- _EXERCISE GOAL_
Return the records that follow, unchanged and complete.

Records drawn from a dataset
────────

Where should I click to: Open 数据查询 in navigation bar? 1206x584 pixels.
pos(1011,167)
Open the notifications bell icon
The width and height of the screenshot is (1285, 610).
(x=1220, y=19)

────────

- _RESPONSE AREA_
Where should I click to: Open 数据查询 in navigation bar? 1206x584 pixels.
pos(1011,167)
Open the notifications bell icon
The width and height of the screenshot is (1285, 610).
(x=1220, y=19)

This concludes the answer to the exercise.